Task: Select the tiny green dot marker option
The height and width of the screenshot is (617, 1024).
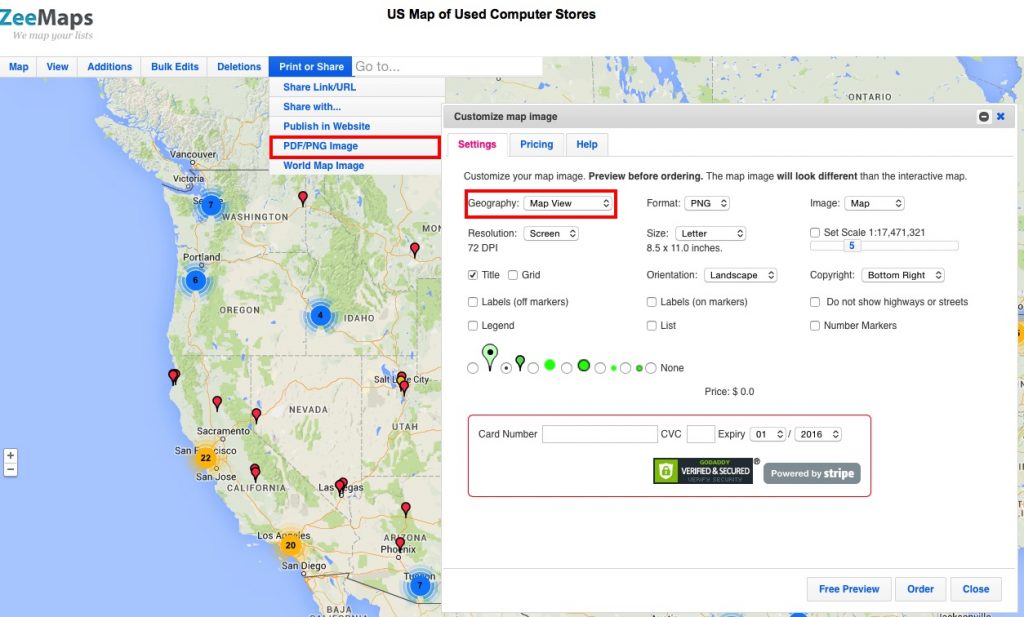Action: tap(600, 367)
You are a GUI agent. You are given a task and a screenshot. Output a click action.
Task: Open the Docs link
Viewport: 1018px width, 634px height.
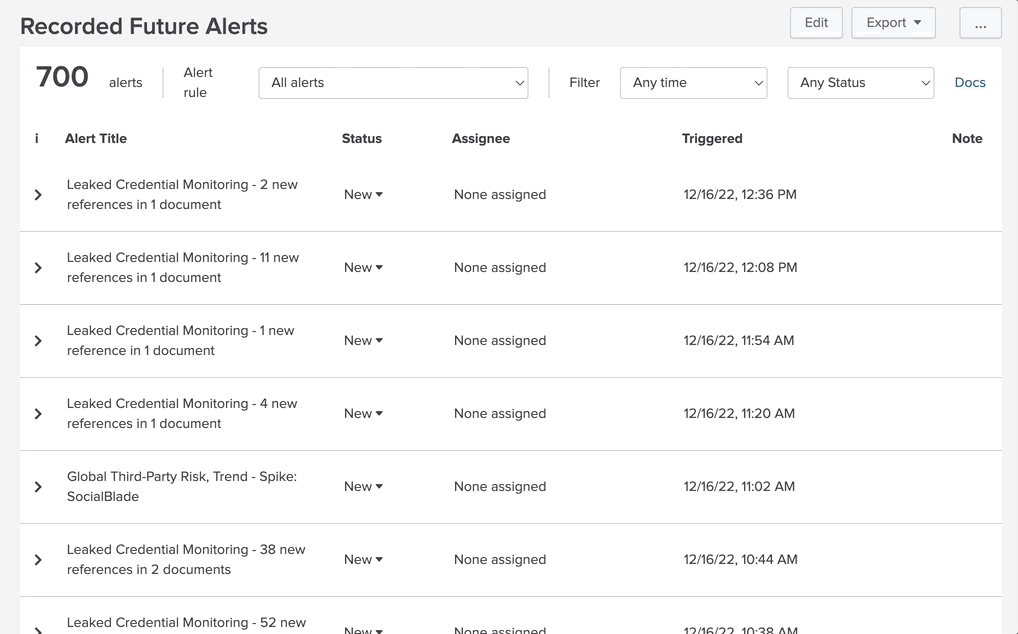tap(970, 83)
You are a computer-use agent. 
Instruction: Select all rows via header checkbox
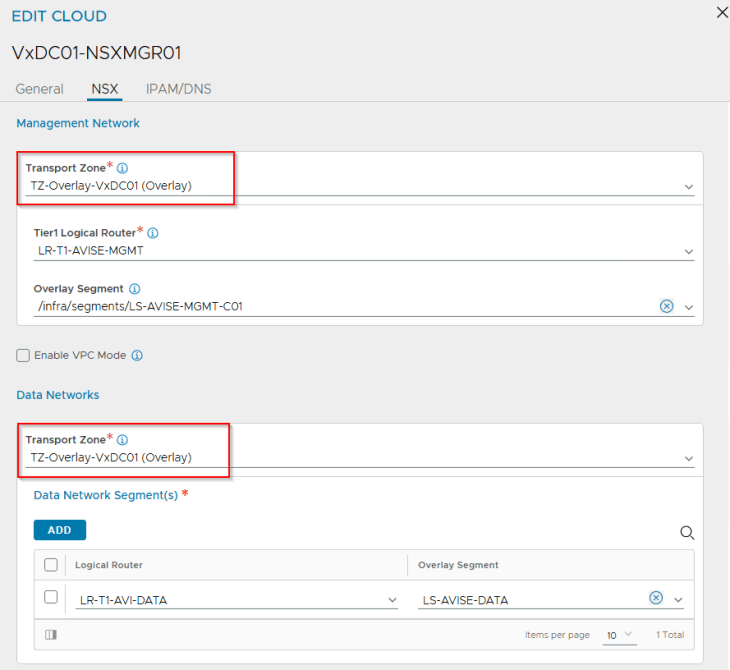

What this task involves →
Print each line above exactly as it appears, excluding all images.

Output for this task →
Task: Select the tiny green dot marker option
The height and width of the screenshot is (617, 1024).
Action: tap(600, 367)
You are a GUI agent. You are given a task and a screenshot. Output a click action.
Task: Open the Docs link
Viewport: 1018px width, 634px height.
tap(970, 83)
You are a computer-use agent. 
Instruction: Select all rows via header checkbox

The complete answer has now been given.